From the records below, transcribe exactly the lines that begin at the line with "You are a computer-use agent. Screen" and end at the line with "Given: Click drawing", both included.

————

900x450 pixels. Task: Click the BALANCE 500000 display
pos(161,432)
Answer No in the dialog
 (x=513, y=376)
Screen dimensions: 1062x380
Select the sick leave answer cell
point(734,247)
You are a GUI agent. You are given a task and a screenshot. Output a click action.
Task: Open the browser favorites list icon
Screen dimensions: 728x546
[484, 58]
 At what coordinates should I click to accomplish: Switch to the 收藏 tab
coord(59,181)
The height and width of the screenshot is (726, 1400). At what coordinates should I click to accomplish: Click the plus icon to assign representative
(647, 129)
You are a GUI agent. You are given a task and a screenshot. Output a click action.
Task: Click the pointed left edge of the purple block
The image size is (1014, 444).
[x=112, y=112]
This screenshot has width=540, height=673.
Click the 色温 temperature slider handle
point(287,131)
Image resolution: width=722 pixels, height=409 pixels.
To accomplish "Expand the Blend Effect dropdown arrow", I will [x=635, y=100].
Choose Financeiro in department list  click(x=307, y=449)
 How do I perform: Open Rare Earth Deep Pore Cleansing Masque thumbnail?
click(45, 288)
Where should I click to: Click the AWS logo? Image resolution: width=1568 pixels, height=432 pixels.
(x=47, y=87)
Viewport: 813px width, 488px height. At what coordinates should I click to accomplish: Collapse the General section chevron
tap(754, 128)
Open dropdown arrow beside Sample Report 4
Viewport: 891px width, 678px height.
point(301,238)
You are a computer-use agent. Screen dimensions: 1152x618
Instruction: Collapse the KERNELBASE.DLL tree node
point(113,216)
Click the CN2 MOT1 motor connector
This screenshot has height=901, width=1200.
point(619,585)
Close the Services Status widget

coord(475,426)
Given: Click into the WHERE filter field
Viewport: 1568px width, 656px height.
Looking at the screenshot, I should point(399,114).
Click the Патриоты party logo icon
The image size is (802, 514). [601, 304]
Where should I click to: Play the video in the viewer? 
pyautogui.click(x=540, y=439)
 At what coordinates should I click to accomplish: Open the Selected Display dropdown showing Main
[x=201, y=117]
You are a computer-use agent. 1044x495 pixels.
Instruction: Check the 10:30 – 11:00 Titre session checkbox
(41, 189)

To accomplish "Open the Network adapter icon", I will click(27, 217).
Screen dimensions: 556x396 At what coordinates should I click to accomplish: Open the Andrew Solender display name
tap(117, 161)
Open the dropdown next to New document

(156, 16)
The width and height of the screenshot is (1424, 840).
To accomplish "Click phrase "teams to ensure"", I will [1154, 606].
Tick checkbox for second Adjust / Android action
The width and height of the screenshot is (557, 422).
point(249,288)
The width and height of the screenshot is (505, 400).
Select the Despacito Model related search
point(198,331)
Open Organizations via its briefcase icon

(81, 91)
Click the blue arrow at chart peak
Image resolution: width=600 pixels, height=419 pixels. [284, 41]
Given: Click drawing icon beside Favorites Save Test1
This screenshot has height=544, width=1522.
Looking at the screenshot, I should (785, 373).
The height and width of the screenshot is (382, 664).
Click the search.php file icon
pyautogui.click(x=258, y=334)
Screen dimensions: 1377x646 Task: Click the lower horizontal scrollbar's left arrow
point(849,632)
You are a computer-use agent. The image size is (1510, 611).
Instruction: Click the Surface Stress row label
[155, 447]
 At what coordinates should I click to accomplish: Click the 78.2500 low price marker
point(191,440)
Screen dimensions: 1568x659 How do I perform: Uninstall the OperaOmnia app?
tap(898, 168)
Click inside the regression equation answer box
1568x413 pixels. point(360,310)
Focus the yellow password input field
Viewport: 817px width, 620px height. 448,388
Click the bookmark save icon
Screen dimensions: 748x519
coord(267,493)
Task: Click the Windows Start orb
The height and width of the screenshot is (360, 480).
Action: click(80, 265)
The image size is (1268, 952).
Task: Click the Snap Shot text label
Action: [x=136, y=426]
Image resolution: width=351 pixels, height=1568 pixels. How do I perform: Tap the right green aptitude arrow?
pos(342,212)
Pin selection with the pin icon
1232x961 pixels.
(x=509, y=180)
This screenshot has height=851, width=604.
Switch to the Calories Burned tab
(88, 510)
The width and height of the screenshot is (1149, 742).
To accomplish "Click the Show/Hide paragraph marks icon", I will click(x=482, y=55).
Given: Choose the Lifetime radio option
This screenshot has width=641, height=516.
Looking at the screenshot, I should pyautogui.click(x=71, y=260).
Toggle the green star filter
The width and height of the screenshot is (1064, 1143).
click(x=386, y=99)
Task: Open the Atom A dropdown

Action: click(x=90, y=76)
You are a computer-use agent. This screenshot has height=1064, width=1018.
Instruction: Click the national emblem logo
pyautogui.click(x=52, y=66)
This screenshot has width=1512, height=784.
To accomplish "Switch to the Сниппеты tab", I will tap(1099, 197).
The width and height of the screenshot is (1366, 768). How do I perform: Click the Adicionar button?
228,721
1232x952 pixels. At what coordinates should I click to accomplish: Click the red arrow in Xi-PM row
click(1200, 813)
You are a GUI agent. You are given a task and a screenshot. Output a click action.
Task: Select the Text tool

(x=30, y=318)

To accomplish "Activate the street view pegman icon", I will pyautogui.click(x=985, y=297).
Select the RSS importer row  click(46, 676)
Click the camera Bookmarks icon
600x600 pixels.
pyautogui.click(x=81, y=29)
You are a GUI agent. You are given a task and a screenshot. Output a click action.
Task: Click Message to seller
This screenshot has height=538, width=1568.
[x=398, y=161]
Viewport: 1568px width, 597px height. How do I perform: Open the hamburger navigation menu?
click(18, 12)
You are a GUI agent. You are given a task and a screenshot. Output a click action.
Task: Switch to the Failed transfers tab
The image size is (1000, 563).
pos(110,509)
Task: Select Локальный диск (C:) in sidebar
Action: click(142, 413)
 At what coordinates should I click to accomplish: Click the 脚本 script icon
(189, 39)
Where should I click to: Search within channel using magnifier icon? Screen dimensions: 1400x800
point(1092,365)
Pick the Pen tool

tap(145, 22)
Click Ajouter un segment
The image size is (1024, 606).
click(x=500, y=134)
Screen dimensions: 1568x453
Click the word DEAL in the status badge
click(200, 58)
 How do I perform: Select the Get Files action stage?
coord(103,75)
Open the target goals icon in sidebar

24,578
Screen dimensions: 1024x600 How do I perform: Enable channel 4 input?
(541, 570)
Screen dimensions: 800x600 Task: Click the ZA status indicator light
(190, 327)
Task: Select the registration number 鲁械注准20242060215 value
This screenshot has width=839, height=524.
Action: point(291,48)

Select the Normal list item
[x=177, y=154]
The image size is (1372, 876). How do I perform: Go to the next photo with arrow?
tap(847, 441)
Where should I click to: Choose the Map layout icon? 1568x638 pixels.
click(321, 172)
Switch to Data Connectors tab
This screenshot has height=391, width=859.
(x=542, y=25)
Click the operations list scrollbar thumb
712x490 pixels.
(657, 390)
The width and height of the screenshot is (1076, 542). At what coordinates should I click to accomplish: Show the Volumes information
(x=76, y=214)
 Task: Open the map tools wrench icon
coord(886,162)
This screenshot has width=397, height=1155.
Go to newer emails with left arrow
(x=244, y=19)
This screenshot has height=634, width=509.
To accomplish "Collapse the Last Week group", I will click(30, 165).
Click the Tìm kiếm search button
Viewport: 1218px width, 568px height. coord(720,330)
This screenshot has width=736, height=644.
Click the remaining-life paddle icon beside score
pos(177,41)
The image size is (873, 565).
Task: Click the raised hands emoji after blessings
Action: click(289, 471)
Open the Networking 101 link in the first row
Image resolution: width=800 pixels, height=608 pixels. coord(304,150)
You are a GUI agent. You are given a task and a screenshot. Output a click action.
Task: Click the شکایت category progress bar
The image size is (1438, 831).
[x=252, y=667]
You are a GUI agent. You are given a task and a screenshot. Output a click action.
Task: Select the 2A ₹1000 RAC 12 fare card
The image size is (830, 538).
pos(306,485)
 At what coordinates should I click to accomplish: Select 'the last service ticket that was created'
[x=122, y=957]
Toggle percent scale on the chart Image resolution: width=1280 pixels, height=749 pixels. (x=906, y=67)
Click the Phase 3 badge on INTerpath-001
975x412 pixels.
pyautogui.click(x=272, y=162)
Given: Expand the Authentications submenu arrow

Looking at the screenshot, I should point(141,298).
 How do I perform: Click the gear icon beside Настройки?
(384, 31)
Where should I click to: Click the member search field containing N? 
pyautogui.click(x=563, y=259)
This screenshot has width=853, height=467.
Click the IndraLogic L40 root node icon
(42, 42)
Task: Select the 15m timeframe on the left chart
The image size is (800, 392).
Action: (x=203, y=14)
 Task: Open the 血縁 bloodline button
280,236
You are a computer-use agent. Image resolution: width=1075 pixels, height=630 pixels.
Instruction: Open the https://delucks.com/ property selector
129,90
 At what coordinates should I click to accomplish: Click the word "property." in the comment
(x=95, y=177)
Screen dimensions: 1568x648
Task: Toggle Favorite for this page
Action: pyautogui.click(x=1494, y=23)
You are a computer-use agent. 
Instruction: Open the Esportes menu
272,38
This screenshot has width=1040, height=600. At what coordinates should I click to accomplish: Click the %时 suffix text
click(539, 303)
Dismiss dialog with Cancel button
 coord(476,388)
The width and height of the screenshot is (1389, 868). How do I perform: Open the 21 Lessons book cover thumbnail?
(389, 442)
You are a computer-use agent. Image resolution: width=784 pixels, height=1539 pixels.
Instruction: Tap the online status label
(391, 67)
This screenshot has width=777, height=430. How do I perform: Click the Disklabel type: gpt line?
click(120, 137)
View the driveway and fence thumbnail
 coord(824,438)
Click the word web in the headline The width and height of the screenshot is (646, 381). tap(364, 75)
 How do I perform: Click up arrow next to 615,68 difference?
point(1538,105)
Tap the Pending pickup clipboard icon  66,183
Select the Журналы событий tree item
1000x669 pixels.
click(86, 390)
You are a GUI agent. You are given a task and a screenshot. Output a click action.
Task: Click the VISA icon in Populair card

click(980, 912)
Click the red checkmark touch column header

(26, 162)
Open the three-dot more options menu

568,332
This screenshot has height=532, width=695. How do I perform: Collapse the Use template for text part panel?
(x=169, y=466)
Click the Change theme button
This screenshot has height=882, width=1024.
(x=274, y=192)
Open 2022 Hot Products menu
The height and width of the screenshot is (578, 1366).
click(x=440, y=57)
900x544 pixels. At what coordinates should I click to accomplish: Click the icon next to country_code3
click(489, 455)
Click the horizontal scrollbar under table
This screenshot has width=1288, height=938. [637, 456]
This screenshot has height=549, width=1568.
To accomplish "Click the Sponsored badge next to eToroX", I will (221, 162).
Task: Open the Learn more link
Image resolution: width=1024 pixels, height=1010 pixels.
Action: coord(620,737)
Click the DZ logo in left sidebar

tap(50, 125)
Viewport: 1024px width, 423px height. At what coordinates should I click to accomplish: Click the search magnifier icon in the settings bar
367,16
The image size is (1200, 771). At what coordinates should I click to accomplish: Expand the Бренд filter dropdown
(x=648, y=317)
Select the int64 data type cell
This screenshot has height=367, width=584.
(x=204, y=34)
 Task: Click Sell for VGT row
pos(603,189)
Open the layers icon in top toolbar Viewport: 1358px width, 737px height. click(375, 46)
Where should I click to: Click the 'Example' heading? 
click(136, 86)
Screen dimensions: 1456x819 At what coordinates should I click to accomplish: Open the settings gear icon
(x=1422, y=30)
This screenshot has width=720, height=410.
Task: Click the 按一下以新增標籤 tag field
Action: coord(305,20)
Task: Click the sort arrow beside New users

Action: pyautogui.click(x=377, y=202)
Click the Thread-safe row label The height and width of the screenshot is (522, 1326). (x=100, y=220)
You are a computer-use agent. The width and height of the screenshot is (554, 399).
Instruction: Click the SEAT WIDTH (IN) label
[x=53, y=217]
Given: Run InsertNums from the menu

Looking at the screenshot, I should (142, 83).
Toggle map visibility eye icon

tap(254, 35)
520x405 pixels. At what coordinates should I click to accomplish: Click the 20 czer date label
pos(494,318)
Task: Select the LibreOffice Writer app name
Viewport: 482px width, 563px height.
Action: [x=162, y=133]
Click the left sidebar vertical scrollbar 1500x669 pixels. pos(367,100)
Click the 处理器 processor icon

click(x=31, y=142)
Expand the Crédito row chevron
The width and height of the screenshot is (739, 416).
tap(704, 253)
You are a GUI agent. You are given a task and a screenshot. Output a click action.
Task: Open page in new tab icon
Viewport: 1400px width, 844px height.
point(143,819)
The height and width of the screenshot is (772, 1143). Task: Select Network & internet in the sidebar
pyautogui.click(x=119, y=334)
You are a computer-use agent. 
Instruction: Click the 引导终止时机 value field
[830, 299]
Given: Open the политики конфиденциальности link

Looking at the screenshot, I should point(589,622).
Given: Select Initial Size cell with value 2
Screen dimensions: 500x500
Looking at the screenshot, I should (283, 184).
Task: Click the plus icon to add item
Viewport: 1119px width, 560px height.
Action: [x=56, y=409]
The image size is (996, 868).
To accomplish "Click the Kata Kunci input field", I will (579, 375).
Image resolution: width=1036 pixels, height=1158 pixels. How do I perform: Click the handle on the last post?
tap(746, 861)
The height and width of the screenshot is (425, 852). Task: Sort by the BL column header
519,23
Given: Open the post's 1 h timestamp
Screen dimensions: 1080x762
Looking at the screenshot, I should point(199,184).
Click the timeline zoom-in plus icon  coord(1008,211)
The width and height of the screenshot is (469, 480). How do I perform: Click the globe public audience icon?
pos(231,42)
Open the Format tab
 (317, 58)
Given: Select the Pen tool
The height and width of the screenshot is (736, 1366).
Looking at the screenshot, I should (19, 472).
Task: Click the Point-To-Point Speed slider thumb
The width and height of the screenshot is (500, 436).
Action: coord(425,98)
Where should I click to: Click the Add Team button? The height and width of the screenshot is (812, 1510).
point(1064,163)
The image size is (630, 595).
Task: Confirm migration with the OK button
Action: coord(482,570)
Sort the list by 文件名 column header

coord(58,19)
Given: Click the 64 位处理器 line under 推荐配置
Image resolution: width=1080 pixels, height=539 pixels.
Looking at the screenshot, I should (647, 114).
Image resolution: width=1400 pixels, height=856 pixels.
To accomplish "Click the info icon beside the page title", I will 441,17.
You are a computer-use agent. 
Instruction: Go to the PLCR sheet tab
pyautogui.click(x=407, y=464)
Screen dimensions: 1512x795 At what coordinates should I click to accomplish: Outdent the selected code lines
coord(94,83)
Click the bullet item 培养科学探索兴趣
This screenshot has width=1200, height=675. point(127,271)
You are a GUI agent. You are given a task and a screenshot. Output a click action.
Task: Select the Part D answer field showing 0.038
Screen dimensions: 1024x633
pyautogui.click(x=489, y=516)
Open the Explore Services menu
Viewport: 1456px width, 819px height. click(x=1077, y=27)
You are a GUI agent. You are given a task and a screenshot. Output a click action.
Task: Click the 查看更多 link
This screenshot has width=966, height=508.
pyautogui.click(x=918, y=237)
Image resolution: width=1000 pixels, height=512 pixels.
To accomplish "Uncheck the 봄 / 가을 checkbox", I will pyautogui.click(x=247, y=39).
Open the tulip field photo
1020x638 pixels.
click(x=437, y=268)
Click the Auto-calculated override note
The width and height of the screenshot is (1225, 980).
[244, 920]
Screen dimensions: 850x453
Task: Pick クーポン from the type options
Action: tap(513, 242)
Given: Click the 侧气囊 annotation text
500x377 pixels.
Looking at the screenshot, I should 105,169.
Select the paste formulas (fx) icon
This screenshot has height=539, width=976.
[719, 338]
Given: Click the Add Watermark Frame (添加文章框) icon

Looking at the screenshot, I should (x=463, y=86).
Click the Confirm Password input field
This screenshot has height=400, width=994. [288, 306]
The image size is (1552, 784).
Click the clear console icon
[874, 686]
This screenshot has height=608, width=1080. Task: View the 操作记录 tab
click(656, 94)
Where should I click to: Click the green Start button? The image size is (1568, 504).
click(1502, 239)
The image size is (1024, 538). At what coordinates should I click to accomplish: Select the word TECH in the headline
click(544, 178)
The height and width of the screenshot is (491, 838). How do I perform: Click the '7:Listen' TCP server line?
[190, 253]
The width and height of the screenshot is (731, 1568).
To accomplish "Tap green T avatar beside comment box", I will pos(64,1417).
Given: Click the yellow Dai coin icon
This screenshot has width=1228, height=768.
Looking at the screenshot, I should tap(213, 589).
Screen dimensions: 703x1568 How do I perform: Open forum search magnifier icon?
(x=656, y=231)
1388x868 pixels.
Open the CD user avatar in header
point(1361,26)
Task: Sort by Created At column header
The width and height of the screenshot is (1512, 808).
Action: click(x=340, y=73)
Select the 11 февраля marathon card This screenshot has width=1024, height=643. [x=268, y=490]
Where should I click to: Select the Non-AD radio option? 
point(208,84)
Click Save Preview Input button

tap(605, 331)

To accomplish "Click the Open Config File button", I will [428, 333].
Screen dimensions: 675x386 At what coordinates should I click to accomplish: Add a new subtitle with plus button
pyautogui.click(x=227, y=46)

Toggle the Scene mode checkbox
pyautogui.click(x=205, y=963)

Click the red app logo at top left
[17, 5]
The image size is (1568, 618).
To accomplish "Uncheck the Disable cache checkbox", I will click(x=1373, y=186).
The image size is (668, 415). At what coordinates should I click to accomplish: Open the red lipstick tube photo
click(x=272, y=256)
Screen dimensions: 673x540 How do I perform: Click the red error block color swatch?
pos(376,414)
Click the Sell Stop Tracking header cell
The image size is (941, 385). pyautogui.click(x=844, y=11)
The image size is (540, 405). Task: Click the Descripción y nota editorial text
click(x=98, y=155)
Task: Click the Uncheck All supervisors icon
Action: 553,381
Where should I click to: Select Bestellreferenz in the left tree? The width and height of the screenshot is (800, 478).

————

__Answer area__.
You are a computer-use agent. Screen dimensions: 1152x618
Instruction: Collapse the KERNELBASE.DLL tree node
point(113,216)
Click the CN2 MOT1 motor connector
This screenshot has height=901, width=1200.
point(619,585)
Close the Services Status widget

coord(475,426)
Given: Click into the WHERE filter field
Viewport: 1568px width, 656px height.
Looking at the screenshot, I should point(399,114).
Click the Патриоты party logo icon
The image size is (802, 514). [601, 304]
Where should I click to: Play the video in the viewer? 
pyautogui.click(x=540, y=439)
 At what coordinates should I click to accomplish: Open the Selected Display dropdown showing Main
[x=201, y=117]
You are a computer-use agent. 1044x495 pixels.
Instruction: Check the 10:30 – 11:00 Titre session checkbox
(41, 189)

To accomplish "Open the Network adapter icon", I will click(27, 217).
Screen dimensions: 556x396 At what coordinates should I click to accomplish: Open the Andrew Solender display name
tap(117, 161)
Open the dropdown next to New document

(156, 16)
The width and height of the screenshot is (1424, 840).
To accomplish "Click phrase "teams to ensure"", I will [1154, 606].
Tick checkbox for second Adjust / Android action
The width and height of the screenshot is (557, 422).
point(249,288)
The width and height of the screenshot is (505, 400).
Select the Despacito Model related search
point(198,331)
Open Organizations via its briefcase icon

(81, 91)
Click the blue arrow at chart peak
Image resolution: width=600 pixels, height=419 pixels. [284, 41]
Given: Click drawing icon beside Favorites Save Test1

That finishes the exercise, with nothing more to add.